Making the case for safer roads11 Oct 2017

New guidelines for local authorities

Fifty of the UK’s highest-risk local authority A-roads are on track to becoming safer, thanks to the work of the Road Safety Foundation, supported by the RAC Foundation and the Department for Transport (DfT).  New guidelines published today and initially drawn up to help authorities in the UK bid for funding, could be used by any road agency in the world.

At the beginning of the year, the DfT established the ‘Safer Roads Fund’ that will provide £175million capital investment to improve the safety on the 50 highest risk local A road sections in England based on the Road Safety Foundation’s most recent report.

The guidelines document, entitled Tackling High-Risk Regional Roads is freely available to any road authority seeking to apply safe system thinking to their busy regional roads. The guidelines show how risk mapping and star rating can be used together to identify priority sections, along with clear examples of the cost benefit ratio of potential life-saving treatment plans.

Safer Road Investment Plans (SRIPs) give road safety engineers an overview of the types of measures that might be effective in managing the risk on their roads and show the economic rate of return. Road safety engineers can use this information together with their expertise and local knowledge to refine into a tailored investment plan.
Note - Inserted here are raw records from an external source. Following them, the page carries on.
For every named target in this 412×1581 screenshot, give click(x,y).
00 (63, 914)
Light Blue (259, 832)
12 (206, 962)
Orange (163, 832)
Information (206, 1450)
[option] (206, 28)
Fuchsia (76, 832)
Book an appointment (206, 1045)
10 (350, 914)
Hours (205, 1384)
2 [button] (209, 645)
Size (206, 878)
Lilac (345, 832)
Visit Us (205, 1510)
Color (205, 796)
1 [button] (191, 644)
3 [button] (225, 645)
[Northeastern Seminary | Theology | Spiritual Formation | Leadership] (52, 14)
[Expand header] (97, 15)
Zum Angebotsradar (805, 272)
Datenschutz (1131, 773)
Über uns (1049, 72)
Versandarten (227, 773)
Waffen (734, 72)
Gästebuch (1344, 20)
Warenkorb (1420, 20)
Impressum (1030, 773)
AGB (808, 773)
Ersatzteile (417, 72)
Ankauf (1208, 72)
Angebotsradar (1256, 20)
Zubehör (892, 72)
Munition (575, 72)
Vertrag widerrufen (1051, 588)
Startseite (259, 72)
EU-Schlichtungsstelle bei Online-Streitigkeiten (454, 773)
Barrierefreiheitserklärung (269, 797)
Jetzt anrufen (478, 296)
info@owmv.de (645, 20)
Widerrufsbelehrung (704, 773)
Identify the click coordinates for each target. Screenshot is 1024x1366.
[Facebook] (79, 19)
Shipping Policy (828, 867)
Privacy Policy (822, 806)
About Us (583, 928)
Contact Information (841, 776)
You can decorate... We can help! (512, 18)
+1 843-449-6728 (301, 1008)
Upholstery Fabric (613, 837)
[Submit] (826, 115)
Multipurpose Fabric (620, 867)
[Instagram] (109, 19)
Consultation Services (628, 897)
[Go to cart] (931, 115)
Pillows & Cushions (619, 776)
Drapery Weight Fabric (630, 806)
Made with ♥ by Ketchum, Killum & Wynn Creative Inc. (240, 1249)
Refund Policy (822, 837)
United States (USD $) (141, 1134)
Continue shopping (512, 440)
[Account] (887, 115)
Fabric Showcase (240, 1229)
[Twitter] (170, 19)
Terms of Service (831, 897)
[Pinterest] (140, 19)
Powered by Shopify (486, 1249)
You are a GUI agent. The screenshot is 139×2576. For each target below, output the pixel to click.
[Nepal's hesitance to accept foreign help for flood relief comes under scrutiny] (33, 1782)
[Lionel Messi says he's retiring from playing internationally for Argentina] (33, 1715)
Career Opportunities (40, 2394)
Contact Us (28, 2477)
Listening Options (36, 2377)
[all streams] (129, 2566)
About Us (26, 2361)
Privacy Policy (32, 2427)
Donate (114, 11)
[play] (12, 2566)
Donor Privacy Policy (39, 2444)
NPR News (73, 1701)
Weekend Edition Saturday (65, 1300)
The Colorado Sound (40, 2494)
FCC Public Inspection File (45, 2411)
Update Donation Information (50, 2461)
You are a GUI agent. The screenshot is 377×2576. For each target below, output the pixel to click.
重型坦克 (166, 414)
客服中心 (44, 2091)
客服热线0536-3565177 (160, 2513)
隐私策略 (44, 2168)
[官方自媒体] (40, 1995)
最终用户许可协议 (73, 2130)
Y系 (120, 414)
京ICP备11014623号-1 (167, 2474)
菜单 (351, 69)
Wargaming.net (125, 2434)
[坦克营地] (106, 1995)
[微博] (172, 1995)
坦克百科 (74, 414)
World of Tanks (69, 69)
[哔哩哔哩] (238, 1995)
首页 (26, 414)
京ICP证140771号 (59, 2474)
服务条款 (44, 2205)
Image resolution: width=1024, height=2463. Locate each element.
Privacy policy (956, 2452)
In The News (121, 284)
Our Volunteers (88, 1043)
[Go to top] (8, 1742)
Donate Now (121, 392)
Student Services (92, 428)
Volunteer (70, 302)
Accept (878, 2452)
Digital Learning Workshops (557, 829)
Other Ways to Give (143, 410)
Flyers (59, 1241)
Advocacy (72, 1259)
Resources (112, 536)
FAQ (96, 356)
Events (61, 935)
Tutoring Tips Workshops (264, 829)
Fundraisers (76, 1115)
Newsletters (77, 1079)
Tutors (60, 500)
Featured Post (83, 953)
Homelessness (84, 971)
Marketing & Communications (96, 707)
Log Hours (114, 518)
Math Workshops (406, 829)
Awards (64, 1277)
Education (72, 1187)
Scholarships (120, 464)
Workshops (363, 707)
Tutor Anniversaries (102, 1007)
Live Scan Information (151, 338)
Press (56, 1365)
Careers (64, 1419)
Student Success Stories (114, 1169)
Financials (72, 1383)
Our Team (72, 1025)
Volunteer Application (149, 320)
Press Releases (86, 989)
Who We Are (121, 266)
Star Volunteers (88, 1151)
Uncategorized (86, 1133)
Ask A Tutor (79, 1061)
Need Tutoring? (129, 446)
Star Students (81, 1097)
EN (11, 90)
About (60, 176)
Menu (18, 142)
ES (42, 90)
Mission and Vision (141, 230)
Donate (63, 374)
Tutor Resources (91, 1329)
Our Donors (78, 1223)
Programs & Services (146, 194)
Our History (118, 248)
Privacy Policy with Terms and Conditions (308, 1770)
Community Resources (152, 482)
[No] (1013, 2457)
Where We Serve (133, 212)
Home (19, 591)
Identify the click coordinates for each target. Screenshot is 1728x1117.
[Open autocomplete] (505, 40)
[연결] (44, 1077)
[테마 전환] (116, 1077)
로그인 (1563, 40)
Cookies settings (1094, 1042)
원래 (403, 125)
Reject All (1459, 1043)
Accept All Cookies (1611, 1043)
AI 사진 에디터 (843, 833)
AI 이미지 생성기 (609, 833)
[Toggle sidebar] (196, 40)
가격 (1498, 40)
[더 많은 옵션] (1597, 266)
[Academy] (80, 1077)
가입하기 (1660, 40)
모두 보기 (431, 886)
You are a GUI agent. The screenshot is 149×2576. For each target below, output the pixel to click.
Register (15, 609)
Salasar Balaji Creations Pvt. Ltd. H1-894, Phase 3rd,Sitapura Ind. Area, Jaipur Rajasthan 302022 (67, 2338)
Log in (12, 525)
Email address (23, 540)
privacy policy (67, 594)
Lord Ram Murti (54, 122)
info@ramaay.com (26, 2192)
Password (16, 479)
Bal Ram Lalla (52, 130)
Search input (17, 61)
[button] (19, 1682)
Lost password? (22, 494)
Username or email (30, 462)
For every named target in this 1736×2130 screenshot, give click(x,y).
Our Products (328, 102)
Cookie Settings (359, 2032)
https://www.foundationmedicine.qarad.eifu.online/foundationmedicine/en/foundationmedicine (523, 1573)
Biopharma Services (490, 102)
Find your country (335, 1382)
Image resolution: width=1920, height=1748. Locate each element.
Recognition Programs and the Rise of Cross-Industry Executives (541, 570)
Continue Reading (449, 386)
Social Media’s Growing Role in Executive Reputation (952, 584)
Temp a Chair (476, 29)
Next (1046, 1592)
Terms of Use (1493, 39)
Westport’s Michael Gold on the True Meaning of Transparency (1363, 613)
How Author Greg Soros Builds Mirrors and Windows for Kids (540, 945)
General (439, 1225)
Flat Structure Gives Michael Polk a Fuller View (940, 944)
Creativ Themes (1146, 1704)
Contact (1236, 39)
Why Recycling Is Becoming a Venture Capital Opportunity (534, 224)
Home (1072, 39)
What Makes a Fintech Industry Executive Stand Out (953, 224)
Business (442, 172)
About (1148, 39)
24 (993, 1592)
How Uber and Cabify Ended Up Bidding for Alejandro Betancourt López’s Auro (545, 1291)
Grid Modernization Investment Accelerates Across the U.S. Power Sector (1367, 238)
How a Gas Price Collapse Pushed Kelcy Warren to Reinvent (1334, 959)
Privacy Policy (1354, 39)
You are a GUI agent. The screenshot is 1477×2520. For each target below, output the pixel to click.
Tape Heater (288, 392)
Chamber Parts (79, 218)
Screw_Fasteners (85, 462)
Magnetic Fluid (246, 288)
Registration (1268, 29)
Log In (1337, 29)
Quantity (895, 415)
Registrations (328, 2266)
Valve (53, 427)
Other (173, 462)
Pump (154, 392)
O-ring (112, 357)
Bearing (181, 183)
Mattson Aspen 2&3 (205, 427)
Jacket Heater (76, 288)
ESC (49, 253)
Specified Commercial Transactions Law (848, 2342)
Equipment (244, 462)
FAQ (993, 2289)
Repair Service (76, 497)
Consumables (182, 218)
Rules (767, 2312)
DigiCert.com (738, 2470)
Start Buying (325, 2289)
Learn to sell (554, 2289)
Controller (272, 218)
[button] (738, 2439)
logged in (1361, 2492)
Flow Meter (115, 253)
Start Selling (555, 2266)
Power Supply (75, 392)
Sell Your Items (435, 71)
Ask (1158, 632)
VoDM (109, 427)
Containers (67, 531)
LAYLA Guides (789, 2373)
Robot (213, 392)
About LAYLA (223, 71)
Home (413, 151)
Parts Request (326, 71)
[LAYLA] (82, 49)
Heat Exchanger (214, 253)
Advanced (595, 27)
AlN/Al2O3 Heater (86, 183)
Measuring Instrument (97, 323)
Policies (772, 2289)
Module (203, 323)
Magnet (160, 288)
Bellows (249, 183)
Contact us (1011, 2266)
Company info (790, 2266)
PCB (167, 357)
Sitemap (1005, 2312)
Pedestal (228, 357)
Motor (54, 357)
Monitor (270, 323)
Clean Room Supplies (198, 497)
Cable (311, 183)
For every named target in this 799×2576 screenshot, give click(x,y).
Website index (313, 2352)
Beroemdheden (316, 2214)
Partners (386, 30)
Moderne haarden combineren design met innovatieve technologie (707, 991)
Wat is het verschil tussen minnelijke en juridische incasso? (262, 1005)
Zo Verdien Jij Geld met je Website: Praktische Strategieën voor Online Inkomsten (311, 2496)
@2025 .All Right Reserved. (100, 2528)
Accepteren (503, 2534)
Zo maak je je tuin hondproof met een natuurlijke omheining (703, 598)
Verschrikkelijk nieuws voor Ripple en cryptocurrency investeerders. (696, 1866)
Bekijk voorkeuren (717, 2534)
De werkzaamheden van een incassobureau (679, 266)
In this approach, roads are video-surveyed, and then more than 50 road features that are known to influence crash likelihood and severity are coded every 100 metre along the route. The data are combined with supporting records such as speed surveys, road user flows and crash distribution and is uploaded into ViDA, a specialist online analysis tool devised by the International Road Assessment Programme (iRAP).

To date, nearly 80 local authority road engineers have been trained in using the guidelines and software to assist their funding bids which were submitted in April and September this year.

RSF Research Director Dr Suzy Charman, who is leading this work said: “These guidelines have been written to help road authorities manage road crash risk on busy regional roads. This document provides a step-by-step guide on how to use Risk Mapping and Star Rating to identify high-risk roads and then develop treatment plans that will reduce their risk.

“Local authorities which have been part of the Safer Roads programme are already embracing the iRAP approach, and are delighted to have the opportunity and budget to improve these high-risk roads.  Some authorities have even commissioned the RSF to undertake additional surveys on roads of concern that fall outside of the remit of the ‘Safer Roads Fund’.

 “A lifetime of care for a single trauma victim can cost more than £20m. We have identified the authorities with high costs from road crashes, and shown how risks can be reduced and lives saved with economic returns that are higher, quicker and more certain than from most projects competing for funds.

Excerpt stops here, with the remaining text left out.